Neil deGrasse Tyson on Philosophy

Tyson says:

My concern there is that the philosophers believe they are asking deep questions about nature, and to the scientist, it’s, “what are you doing? Why are you wasting your time? Why are you concerning yourself about the meaning of meaning?”… If you are distracted by your questions so that you cannot move forward, you are not being a productive contributor to our understanding of the natural world. And so the scientist knows when the question, what is the sound of one hand clapping, is a pointless delay in your progress… Then it becomes how do you define clapping and all of a sudden it devolves into a discussion of the definitions of words and I’d rather keep the conversation about ideas. And when you do that, and you don’t derail yourself on questions that you think are important because philosophy class tells you this, but the scientist says, “Look, I’ve got all this world of unknown out there, I’m moving on, I’m leaving you behind, and you can’t even cross the street, because you are distracted by what you are sure are deep questions that you’ve asked of yourself, I don’t have time for that.”

Here is Massimo Pigliucci’s response reblogged at the Huffington Post.

Wayne Myrvold says this:

Philosophy does carry with it a risk of getting bogged down in questions that are either pointless or meaningless, and it always has. There is, of course, a long tradition of philosophers saying just that. Insert your favourite examples here; my greatest hits list includes the resounding closing paragraph of Hume’s Enquiry, and Kant’s challenge to metaphysicians in the Prolegomena. The logical empiricists, of course, tried to demarcate between sense and nonsense in such a way as to keep science on one side and the sorts of pointless metaphysical disputes they wished to avoid on the other.

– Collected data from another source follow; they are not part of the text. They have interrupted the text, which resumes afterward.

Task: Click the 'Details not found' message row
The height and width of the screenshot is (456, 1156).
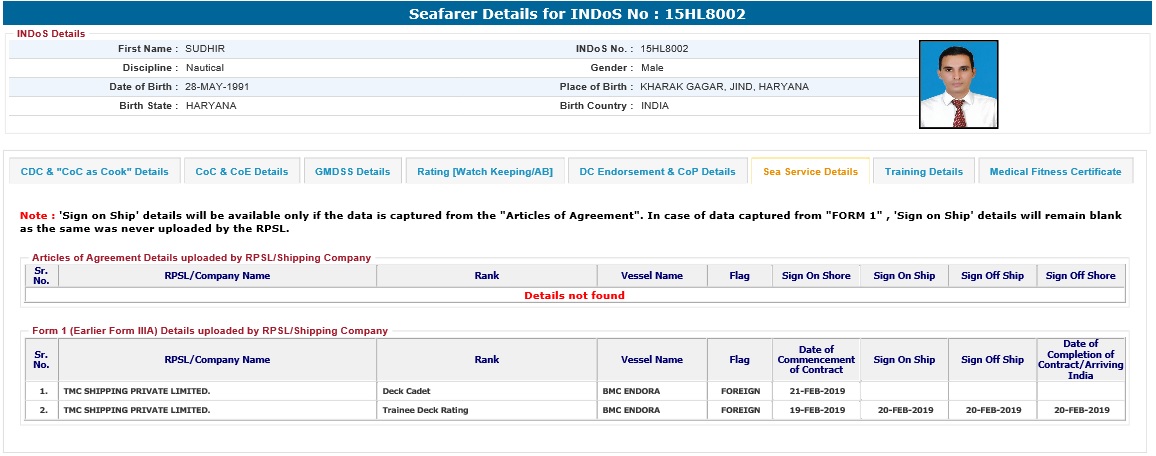Action: (574, 296)
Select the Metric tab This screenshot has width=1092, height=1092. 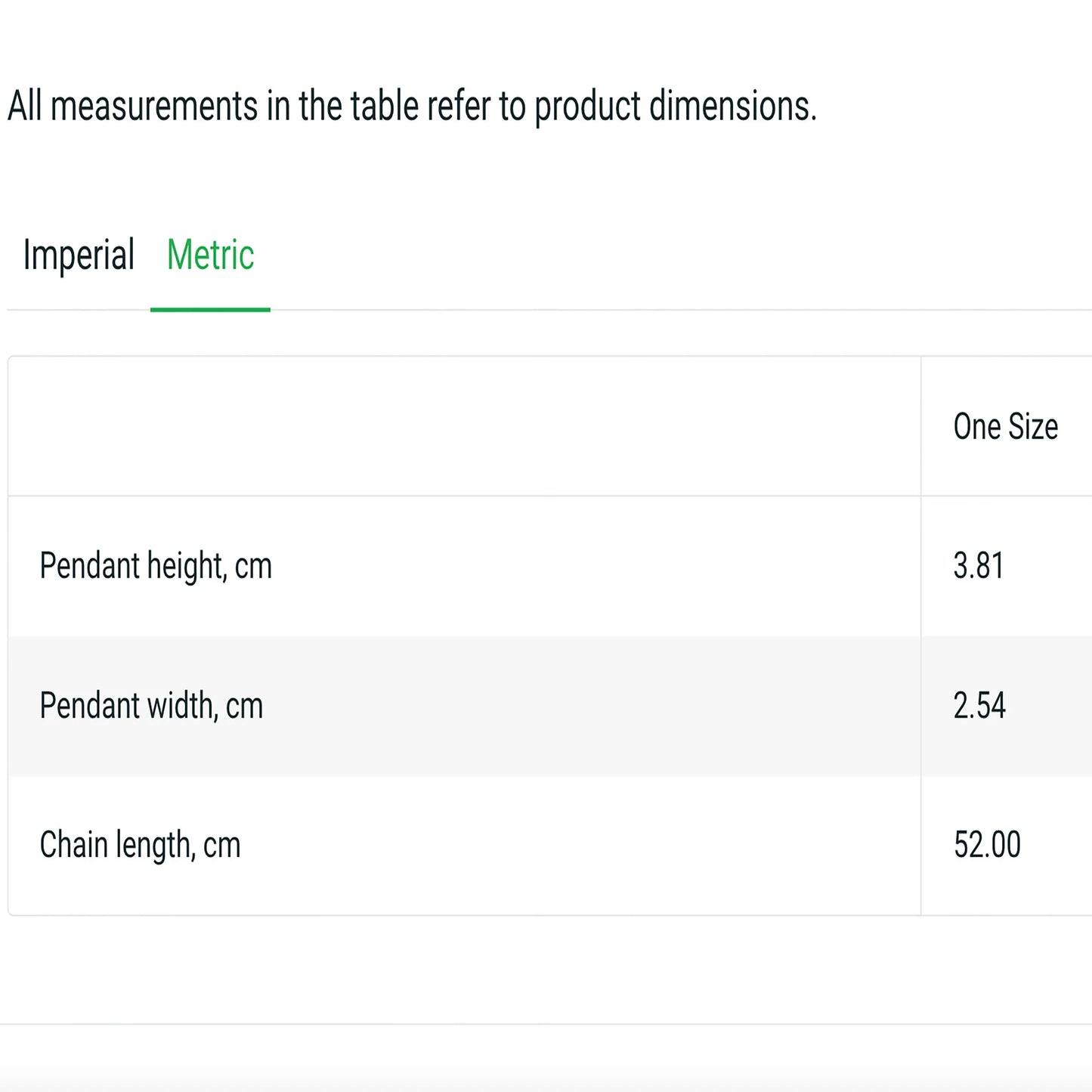(210, 255)
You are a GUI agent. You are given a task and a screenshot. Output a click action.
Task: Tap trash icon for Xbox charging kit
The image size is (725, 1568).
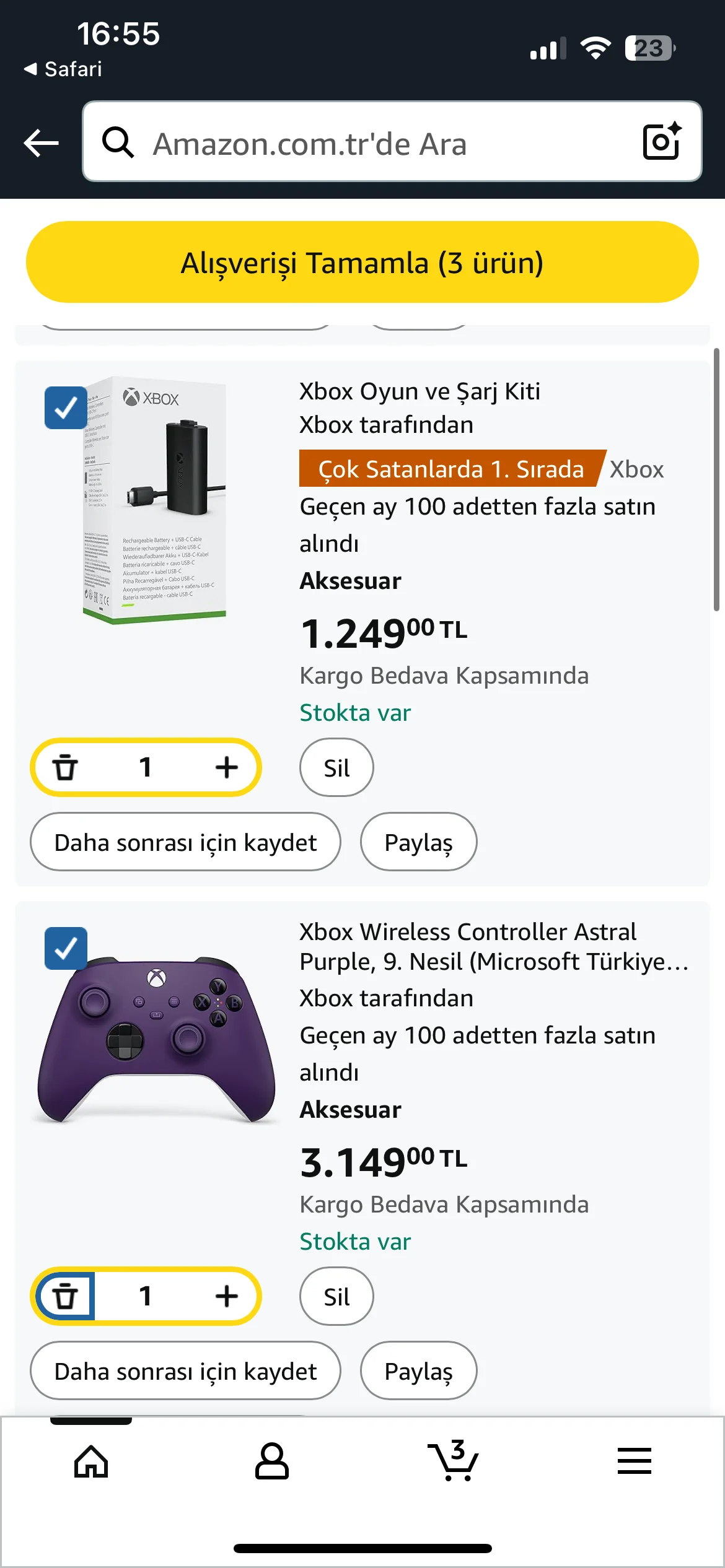coord(65,767)
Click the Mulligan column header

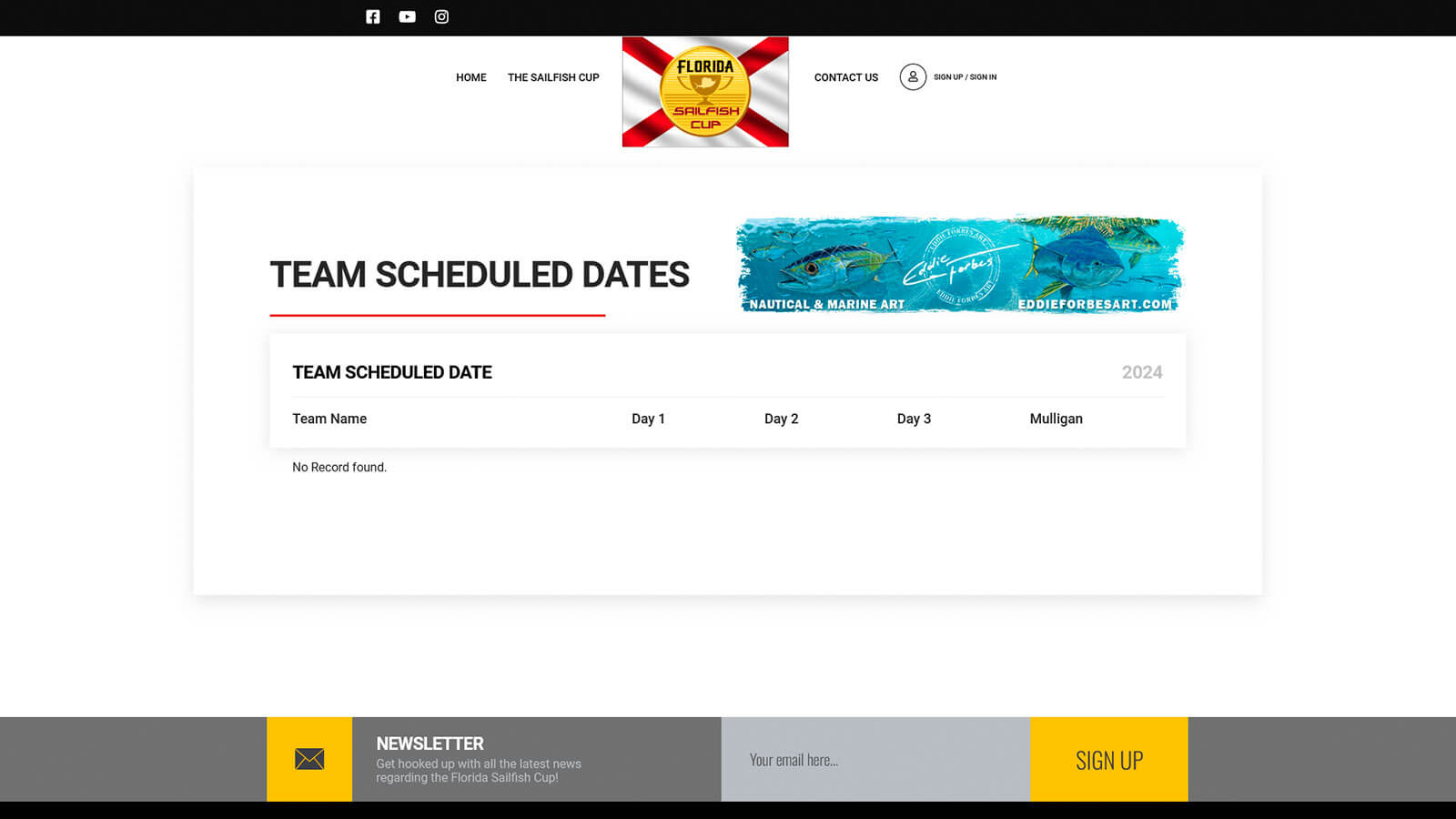click(1056, 419)
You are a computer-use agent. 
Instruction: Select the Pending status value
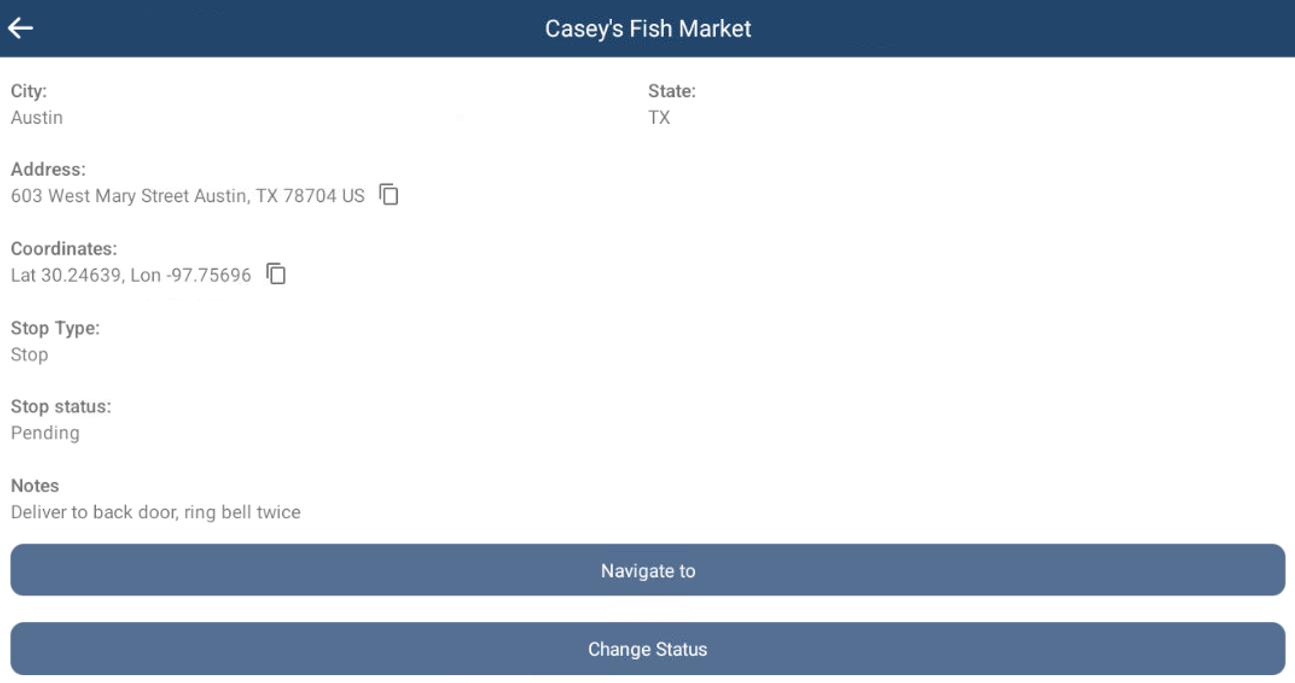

But doesn’t this thought show even more where Neil deGrasse Tyson has gone wrong? Isn’t he engaging in a time-honored philosophical discussion with no evident knowledge of what others have said on the topic? All things considered, I do not think that’s the takedown I’d prefer to marshal against Tyson. It smells of mere interdisciplinary squabbles and professionalized turf warfare. After all, maybe he has read all the logical positivists and this is his considered position on the non-sense of most philosophical questions.

I think the better move against Tyson will involve discussing the issues on their merits and not reducing the discussion to interdisciplinary turf warfare. Can there be understanding in the absence of answers? I think that is an interesting question worth pursuing and I’ll do so in a blog post tomorrow.